* Your goal
Line by line, output everything from the one that contains "Image resolution: width=1565" through the end of the material below, exactly as written and with no pictures.

* Provided entries
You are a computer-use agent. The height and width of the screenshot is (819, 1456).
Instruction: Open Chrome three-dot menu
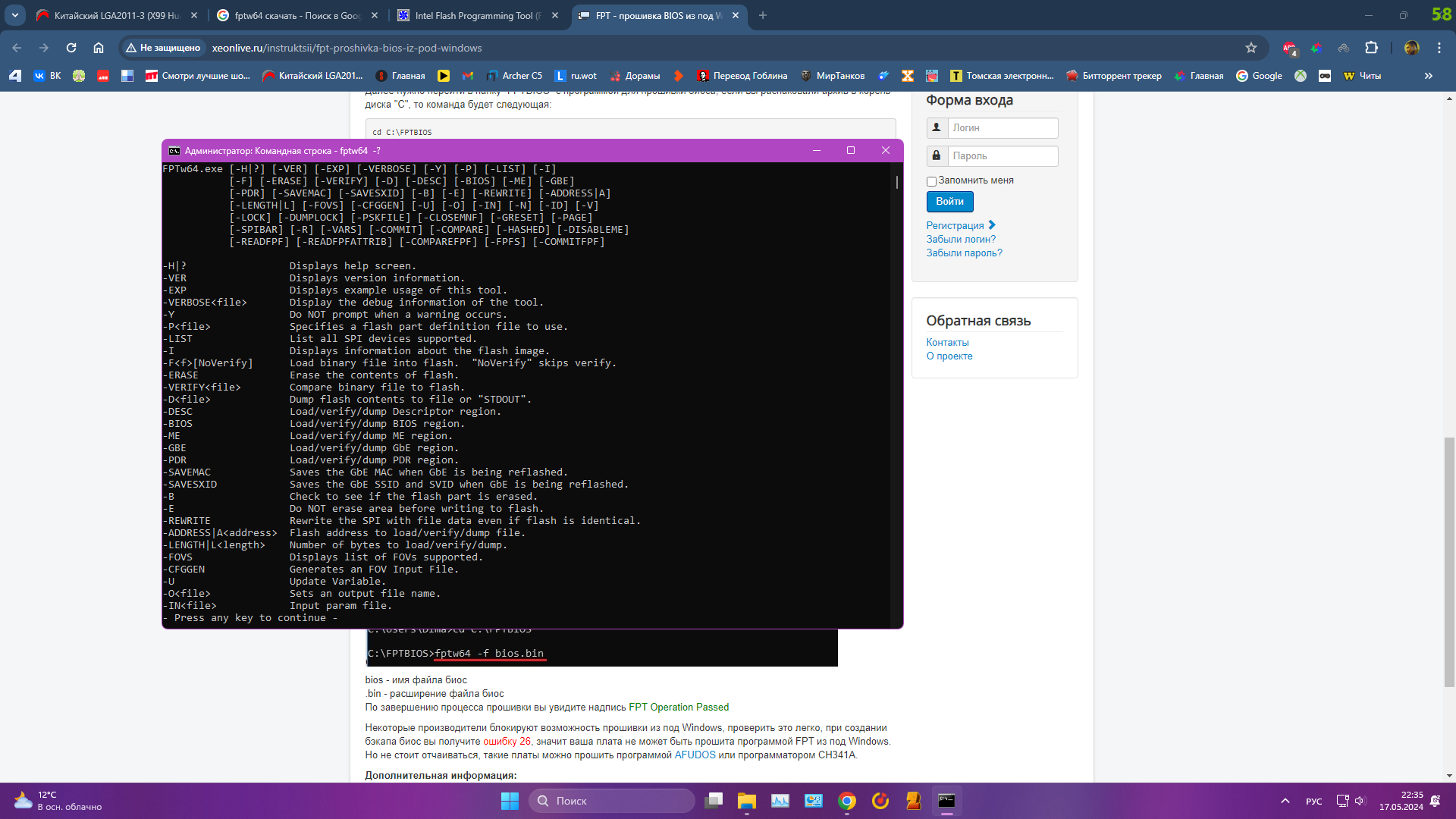point(1439,48)
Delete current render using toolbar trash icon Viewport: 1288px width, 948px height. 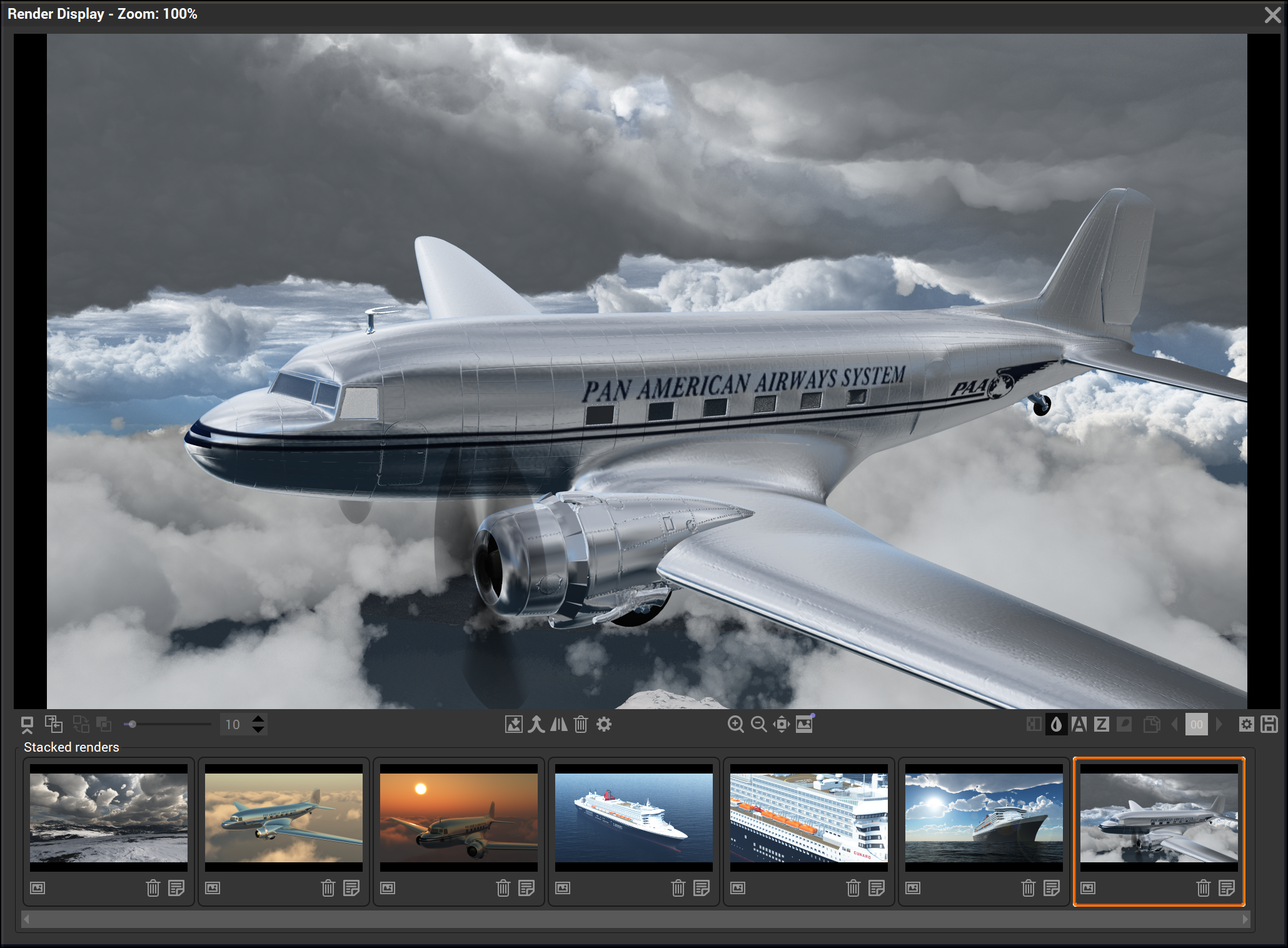pyautogui.click(x=581, y=724)
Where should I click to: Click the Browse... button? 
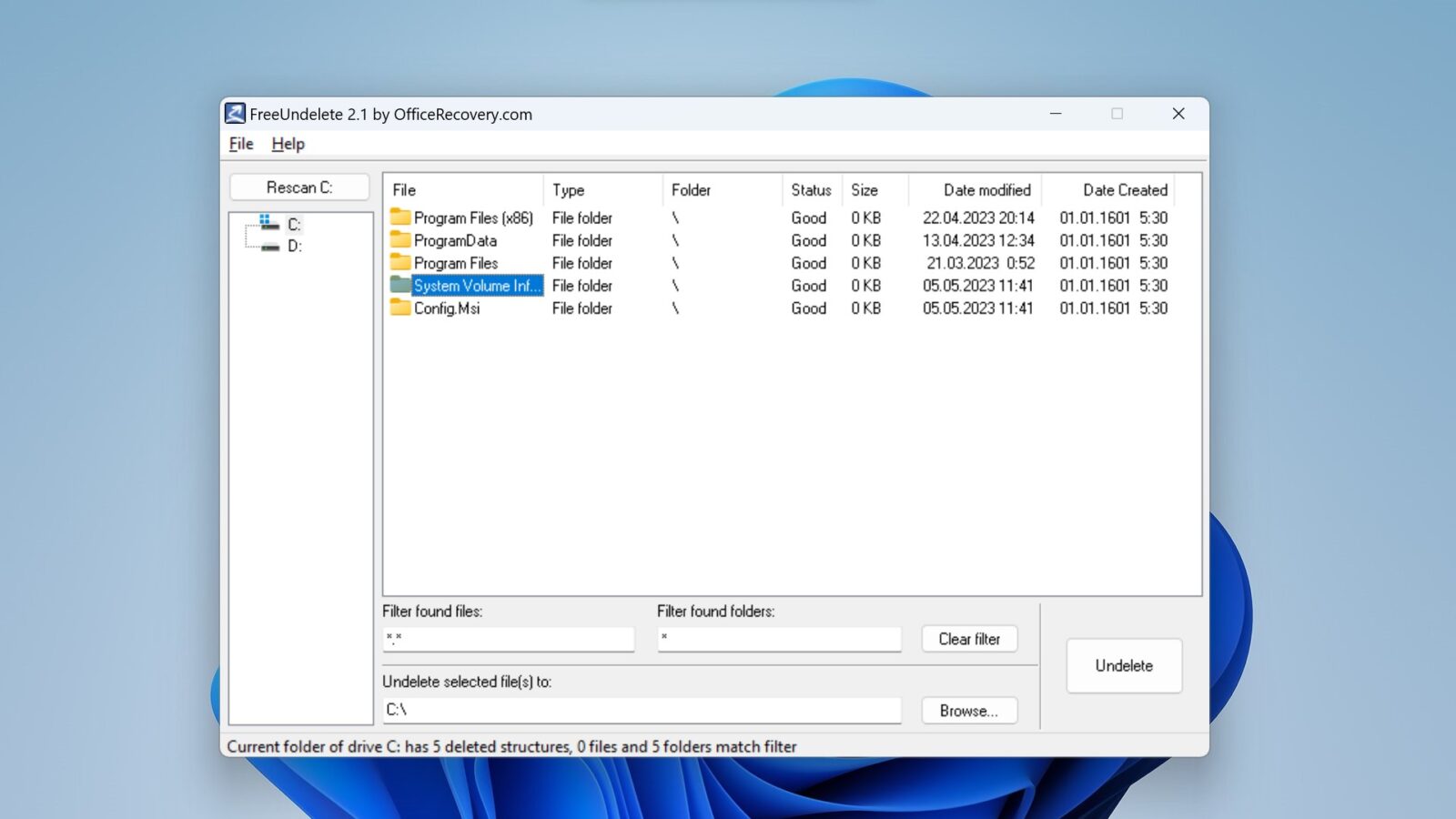point(969,711)
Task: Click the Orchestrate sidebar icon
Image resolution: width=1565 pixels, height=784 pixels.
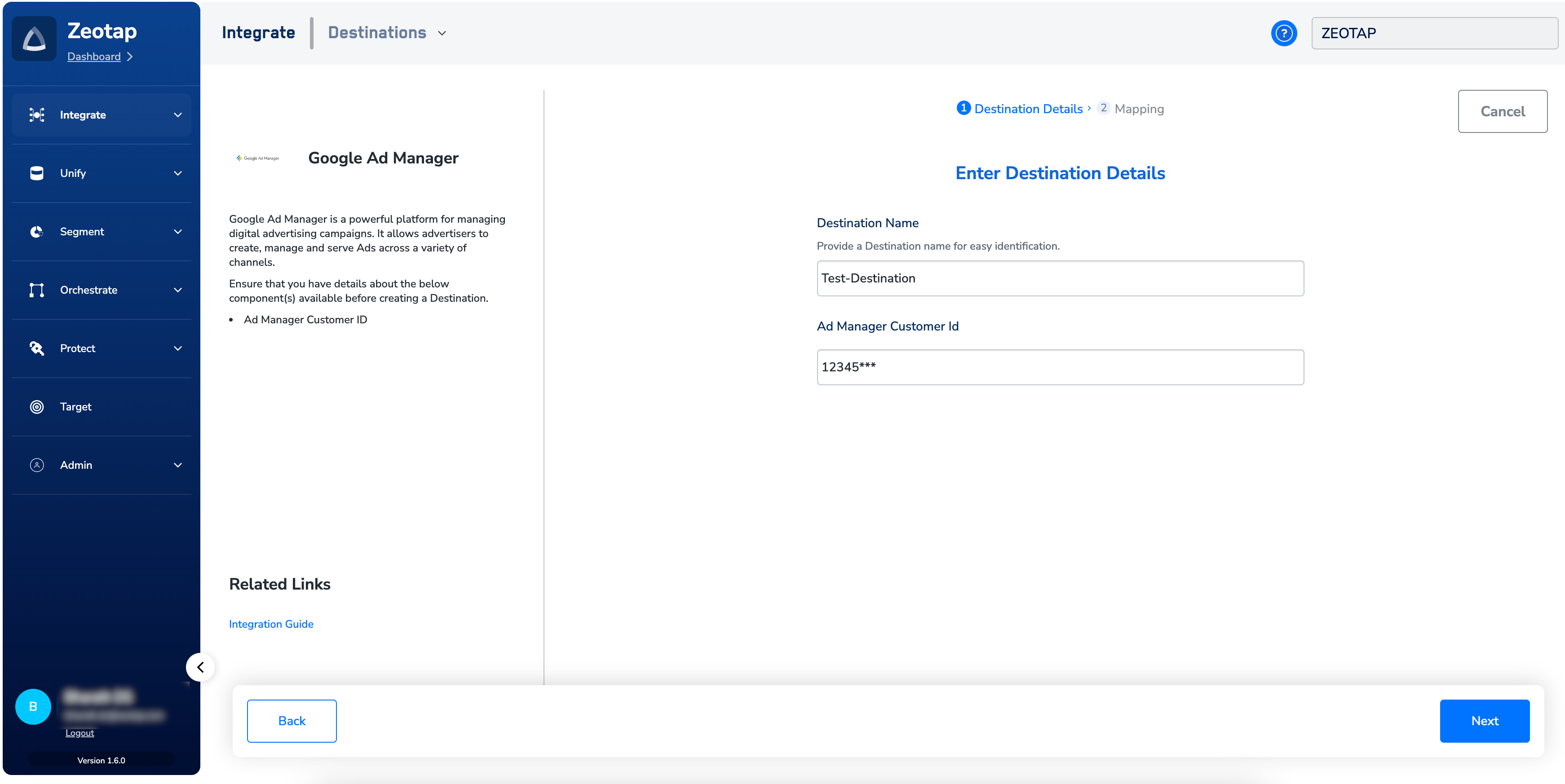Action: click(x=36, y=290)
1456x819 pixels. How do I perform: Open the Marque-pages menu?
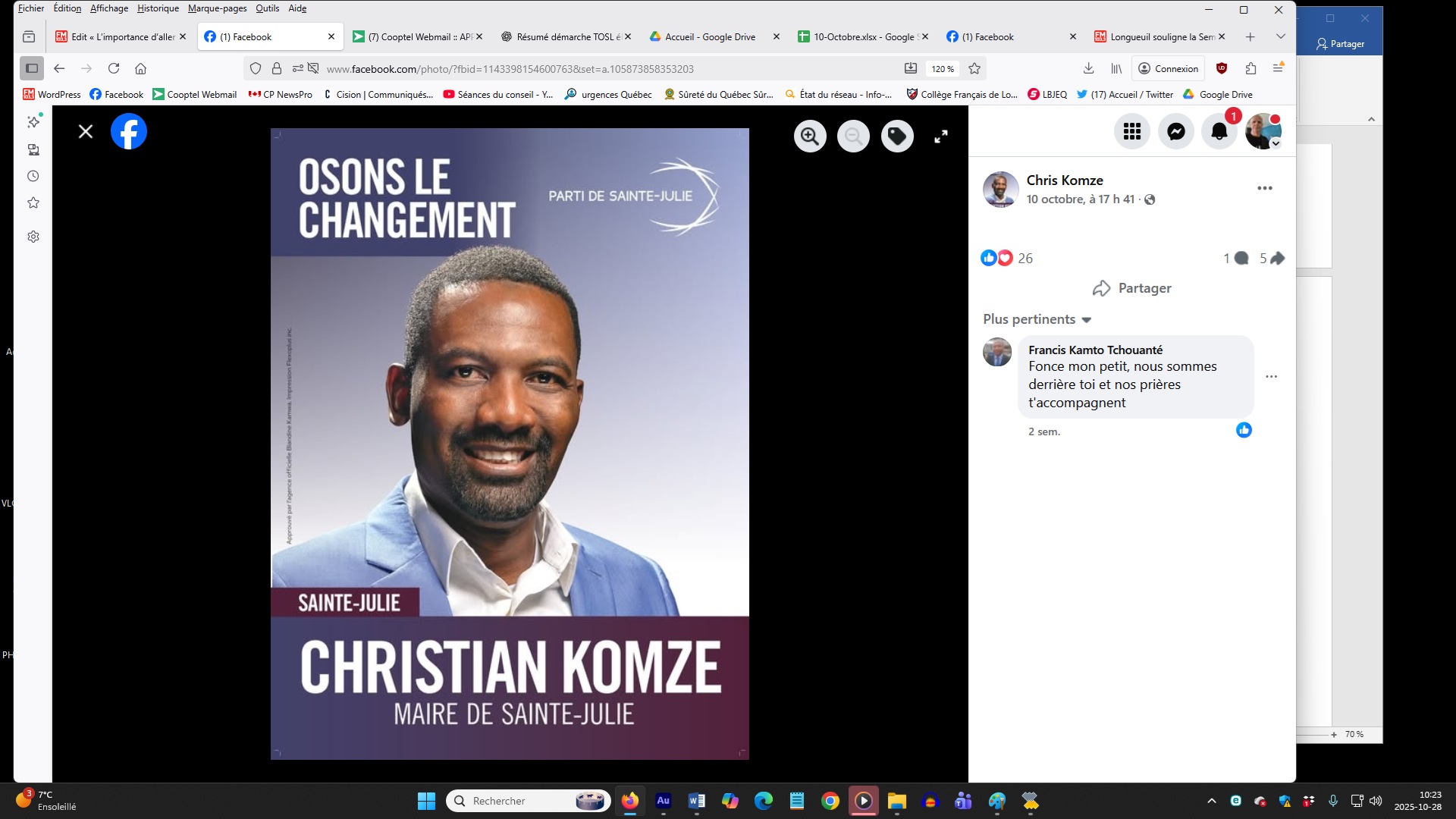click(217, 8)
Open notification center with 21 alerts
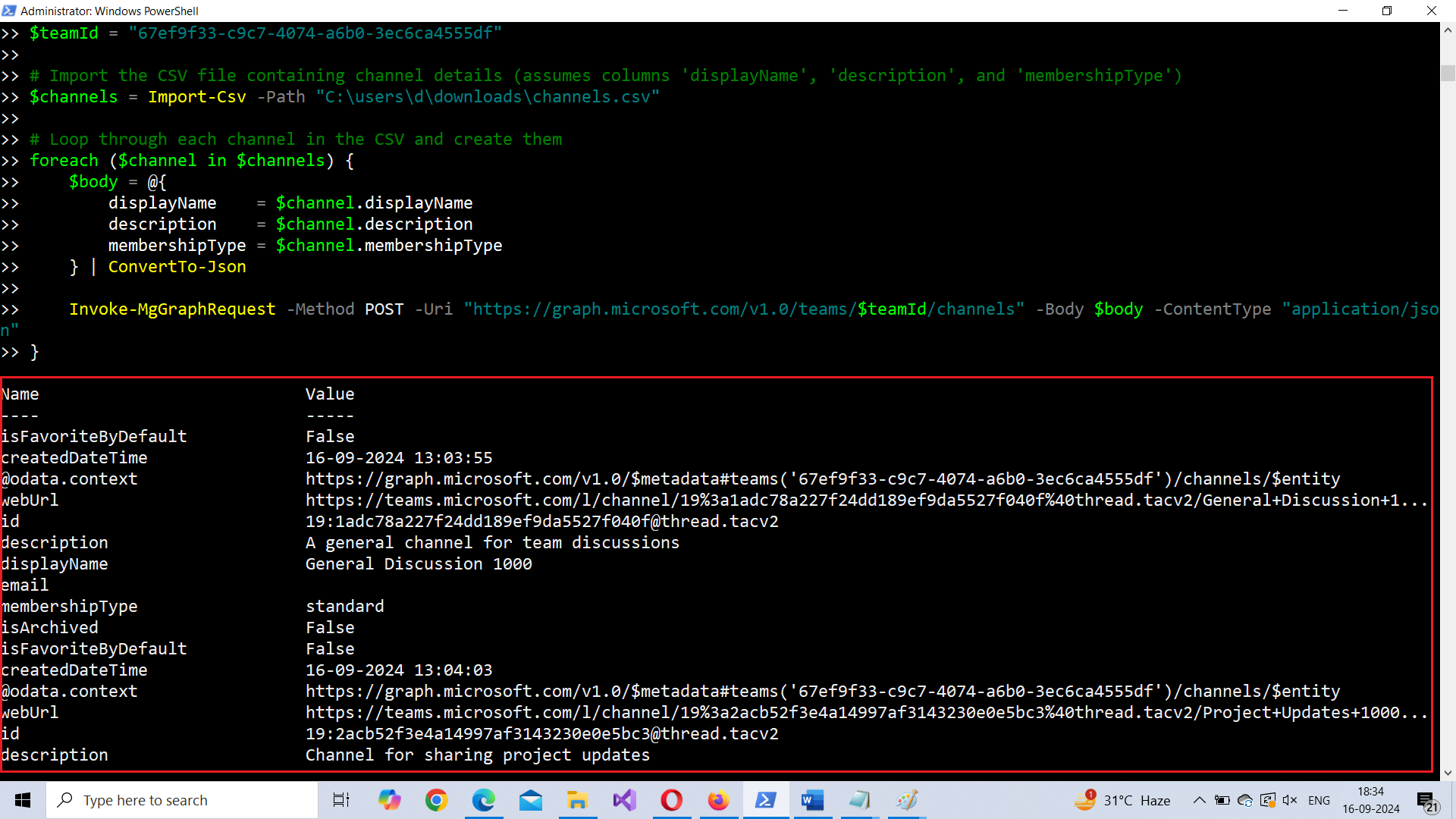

* Finished task
Image resolution: width=1565 pixels, height=784 pixels.
Action: click(x=36, y=290)
1456x819 pixels. How do I perform: Open the Marque-pages menu?
click(217, 8)
Open notification center with 21 alerts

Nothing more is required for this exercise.